After eight months of its implementation some inefficiencies in the system are noticeable, but especially the survival of unhealthy habits in people who persist in creating “garbage dumps” in some corners of the community.
“He who fails to comply with this is failing because he wants to” say Heberto and Grisel categorically, a retired couple who recently returned from a visit to Germany. “There have been very few days that the truck hasn’t shown up, and although it is true that four in the afternoon can be an hour early for those working, scavenging is spinning like until six,” they say.
“And it’s amazing that they come every day, because in the city where our children live, back in Germany, pickers pass only on certain days of the week,” says the couple.
Model to learn how to recycle garbage. Population has received a model to know how to recycle and prepare an ecological landfill / Photo: JJ Nieves
Although the experiment sets specific days for collecting each type of garbage, operators do not differentiate and put in the truck all they receive. It is unnecessary to worry because the city lacks a differential processing plant.

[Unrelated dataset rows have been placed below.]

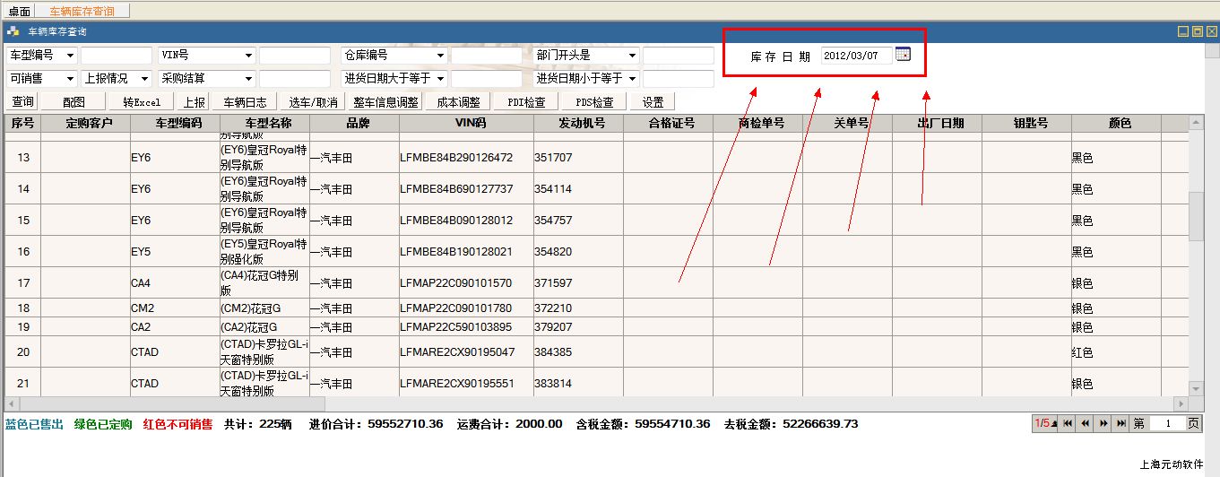Click the 1/5 page indicator button

[x=1045, y=423]
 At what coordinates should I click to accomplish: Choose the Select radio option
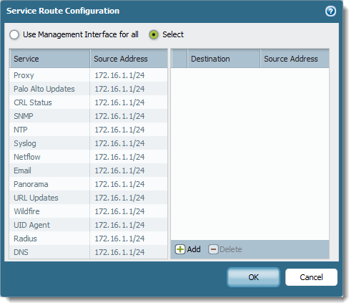pos(154,34)
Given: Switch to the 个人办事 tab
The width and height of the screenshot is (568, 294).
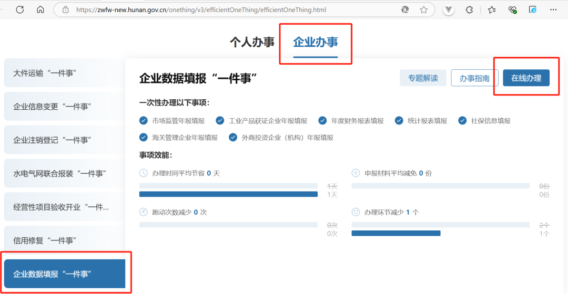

To change that situation, a new repository is being completed with the aim of obtaining biogas out of fermenting garbage.
“Only the matter that decomposes will be buried after the collected material is reviewed by the operators of the landfill and they take out the recyclables or others that hinder decomposition”, explains Luis Acuña, deputy director of communal services in the province.

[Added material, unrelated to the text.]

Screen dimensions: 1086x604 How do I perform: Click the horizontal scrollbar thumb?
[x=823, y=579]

“After five to eight years we will test for the type of gas being produced there, and if they are useful for combustion we will sell to nearby industries,” Arairis Messiah investor of the landfill they started to build in 2008.
But for that to happen the local government must also transform the current collection system.
“What is now being done in Cienfuegos is counterproductive with the new landfill,” confirms deputy Acuña. “In our trucks is collected almost everything together, including construction debris, which are now the main problem of waste in the city,” he abounds.
As a possible solution the authorities entrusted the location of a specific area for depositing debris and encourage the emergence of cooperatives that collect them in homes and then recycle it. But so far they have not moved from words to deeds.
Meanwhile, the pride that boasts many Cienfuegos people for living in the cleanest town in the country is becoming less in the vicinity of the suburbs and even in the center itself, which cannot be sanitized at all or with the monthly mobilization of workers, loaders and trucks from state enterprises trying to collect waste accumulation in the streets.
If the experiment works they could turn their trash into profit and become a precedent for the country.